=== Begin Enclosure ===

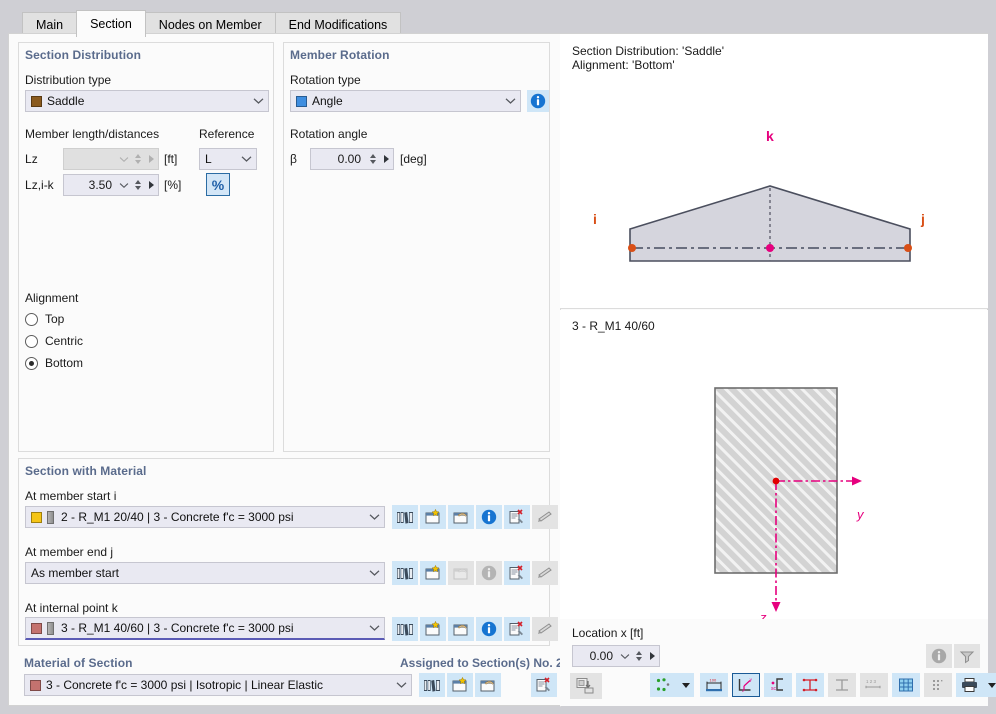 The height and width of the screenshot is (714, 996). What do you see at coordinates (545, 517) in the screenshot?
I see `section-start-pick-button` at bounding box center [545, 517].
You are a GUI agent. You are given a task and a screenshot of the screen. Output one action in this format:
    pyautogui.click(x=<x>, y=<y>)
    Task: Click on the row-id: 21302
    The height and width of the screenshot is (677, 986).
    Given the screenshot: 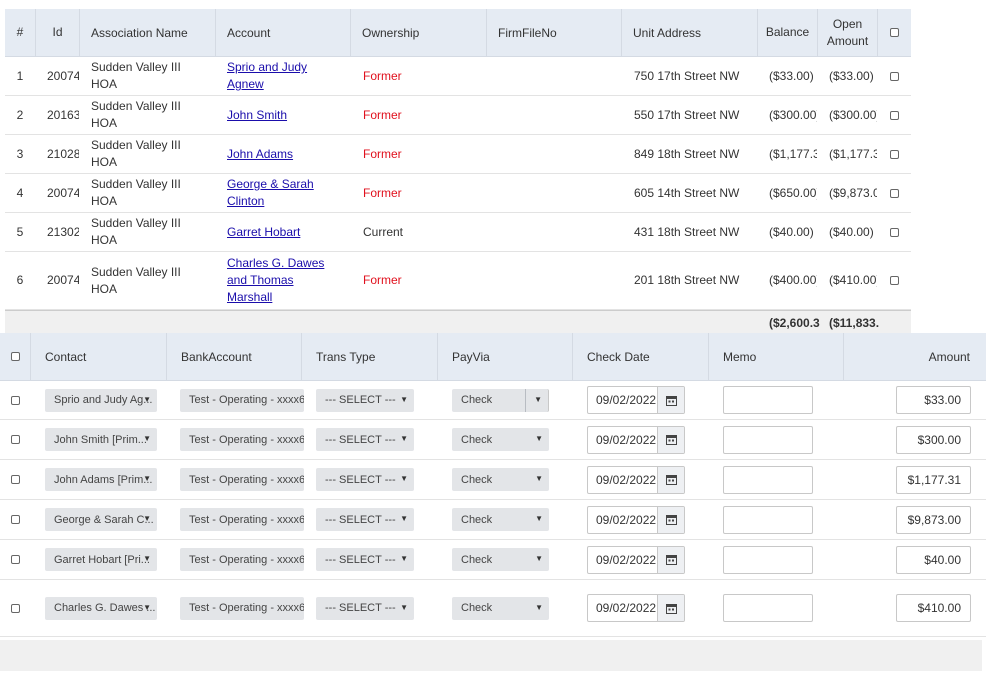 What is the action you would take?
    pyautogui.click(x=63, y=232)
    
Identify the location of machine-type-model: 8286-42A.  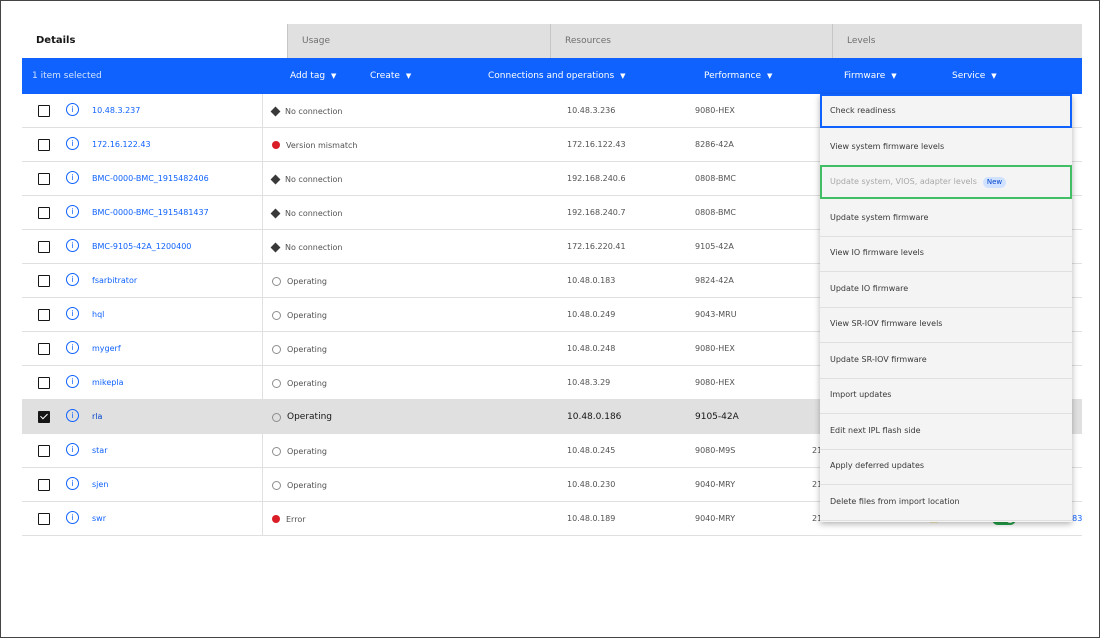
(714, 144).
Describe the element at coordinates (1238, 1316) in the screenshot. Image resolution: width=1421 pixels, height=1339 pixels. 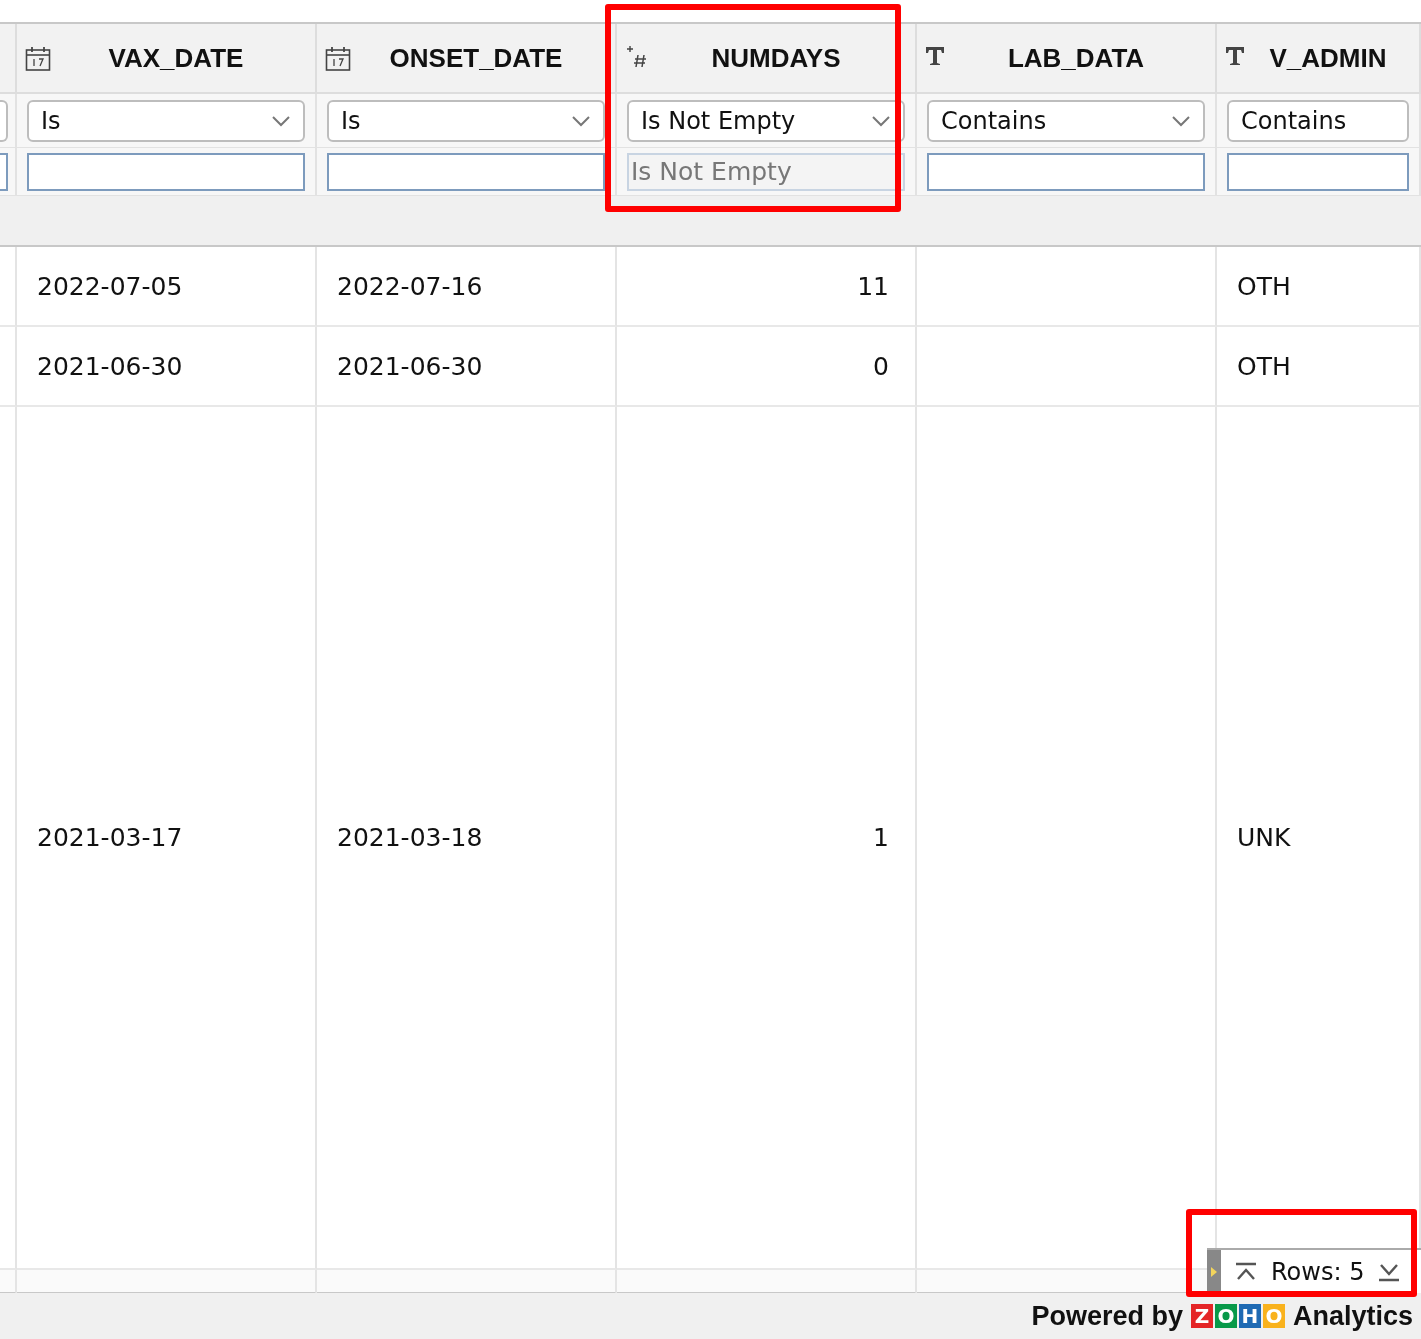
I see `logo-tiles: Z O H O` at that location.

=== End Enclosure ===

Your task: Return the lines of the items exactly, starting with the line that contains "Identify the location" and going on through the last line of the items. Leave the pictures out of your answer.

Solution to this task:
Identify the location of machine-type-model: 8286-42A.  
(714, 144).
Describe the element at coordinates (1238, 1316) in the screenshot. Image resolution: width=1421 pixels, height=1339 pixels. 
I see `logo-tiles: Z O H O` at that location.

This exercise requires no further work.